Four authors offer advice for newcomers to the teaching profession.
In this debut education book, former high school teachers Hill and Salazar, current educator Carrillo, and financial planner Sanchez cover fundamental topics for new teachers—from the first day of school to guiding students through successful research papers. Each chapter is structured as a conversation among the four authors, who draw on their own experiences and best practices to offer tips on classroom management as well as strategies for turning parents into partners, getting the most out of professional development opportunities, and preparing for evaluation and observation. Although the book is short, it covers a wide range of subjects and provides a surprising amount of insider information. However, the book’s lessons tend to be more general than they are detailed.

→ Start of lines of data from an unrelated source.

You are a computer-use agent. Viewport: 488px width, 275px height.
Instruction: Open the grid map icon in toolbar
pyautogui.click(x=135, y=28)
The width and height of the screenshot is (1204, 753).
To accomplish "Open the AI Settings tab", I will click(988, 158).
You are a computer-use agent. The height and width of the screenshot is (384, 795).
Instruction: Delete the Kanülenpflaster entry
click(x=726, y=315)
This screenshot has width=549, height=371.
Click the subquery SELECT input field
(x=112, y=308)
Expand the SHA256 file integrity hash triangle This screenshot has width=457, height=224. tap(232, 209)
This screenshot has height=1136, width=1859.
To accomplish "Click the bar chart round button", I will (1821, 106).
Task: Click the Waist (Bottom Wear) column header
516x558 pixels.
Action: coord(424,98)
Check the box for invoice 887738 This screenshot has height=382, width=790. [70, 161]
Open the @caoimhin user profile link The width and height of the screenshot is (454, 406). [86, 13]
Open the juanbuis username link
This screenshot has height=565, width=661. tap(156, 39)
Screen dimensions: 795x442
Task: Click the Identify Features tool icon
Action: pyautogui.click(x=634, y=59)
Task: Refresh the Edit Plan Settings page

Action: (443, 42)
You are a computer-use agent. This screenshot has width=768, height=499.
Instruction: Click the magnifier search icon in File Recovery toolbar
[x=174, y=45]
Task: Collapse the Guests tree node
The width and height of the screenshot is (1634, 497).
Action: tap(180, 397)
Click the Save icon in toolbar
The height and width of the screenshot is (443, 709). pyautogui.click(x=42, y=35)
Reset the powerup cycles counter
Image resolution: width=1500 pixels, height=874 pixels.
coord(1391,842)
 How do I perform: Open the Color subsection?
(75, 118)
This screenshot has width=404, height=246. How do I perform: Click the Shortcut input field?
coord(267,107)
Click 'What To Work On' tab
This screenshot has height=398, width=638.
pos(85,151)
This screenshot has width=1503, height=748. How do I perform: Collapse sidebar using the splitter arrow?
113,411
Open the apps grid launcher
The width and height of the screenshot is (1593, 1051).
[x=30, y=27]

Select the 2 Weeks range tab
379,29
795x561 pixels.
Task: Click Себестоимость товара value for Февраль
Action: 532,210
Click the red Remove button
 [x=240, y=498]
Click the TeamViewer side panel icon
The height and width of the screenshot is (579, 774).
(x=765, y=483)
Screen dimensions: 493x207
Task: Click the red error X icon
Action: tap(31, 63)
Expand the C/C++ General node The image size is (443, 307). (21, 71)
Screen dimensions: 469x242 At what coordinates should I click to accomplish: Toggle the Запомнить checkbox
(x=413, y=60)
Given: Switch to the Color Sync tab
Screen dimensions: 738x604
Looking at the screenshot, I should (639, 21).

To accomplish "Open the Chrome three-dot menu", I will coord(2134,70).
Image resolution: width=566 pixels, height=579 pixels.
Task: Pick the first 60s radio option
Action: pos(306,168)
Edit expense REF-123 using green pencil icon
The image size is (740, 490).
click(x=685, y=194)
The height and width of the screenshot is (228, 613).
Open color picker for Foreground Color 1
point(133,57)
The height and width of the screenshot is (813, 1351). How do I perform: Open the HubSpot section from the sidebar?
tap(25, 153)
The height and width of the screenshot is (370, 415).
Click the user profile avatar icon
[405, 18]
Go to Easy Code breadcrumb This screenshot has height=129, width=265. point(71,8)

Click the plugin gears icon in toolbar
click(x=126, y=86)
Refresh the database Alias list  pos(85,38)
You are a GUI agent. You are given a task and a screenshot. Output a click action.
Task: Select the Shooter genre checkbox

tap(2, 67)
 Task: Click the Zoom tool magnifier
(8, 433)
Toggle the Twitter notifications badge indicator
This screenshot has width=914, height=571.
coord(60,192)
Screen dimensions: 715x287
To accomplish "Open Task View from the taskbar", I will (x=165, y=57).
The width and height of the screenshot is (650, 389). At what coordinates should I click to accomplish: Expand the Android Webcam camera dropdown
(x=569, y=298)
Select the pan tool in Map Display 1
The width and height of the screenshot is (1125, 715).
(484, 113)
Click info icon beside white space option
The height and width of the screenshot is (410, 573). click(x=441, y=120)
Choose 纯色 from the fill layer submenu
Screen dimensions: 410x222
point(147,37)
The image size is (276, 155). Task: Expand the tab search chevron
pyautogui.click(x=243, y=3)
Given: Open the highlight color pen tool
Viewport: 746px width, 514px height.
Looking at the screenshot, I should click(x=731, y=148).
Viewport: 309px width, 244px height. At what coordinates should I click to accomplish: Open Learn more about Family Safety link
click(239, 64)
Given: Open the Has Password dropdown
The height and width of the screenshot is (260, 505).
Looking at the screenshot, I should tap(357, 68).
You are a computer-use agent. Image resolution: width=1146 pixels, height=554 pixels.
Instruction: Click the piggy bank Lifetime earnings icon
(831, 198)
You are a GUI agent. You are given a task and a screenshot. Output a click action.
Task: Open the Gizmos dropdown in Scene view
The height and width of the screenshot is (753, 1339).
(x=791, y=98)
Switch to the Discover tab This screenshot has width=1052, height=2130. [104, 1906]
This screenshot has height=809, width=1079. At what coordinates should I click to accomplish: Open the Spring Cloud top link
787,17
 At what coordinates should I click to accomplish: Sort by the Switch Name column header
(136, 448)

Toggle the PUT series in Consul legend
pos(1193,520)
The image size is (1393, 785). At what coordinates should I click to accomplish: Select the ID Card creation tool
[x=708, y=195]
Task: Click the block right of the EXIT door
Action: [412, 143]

The chatty, casual style of the dialogue format (“Rick, can you comment a little bit on classroom management?”) makes for easy reading, as if one is eavesdropping on old pros in a teachers’ lounge. The authors’ insights are often concisely and elegantly phrased (“It is very difficult to teach a student that you are looking for quality as opposed to quantity”), and they frequently remind new teachers that, yes, they can manage the challenges of their profession. Still, the book has its drawbacks in both style and content. The text is inadequately copy edited, with frequent punctuation and other errors that undermine the authors’ authority. Although it’s clear that the authors value students and want what’s best for them, the text sometimes has an adversarial quality, as when Carrillo warns that “some students may try to goad you into saying something, and they may want to get the teachers in trouble” with cellphone recordings of classroom activities.
An education book that, despite its flaws, provides plenty of useful information.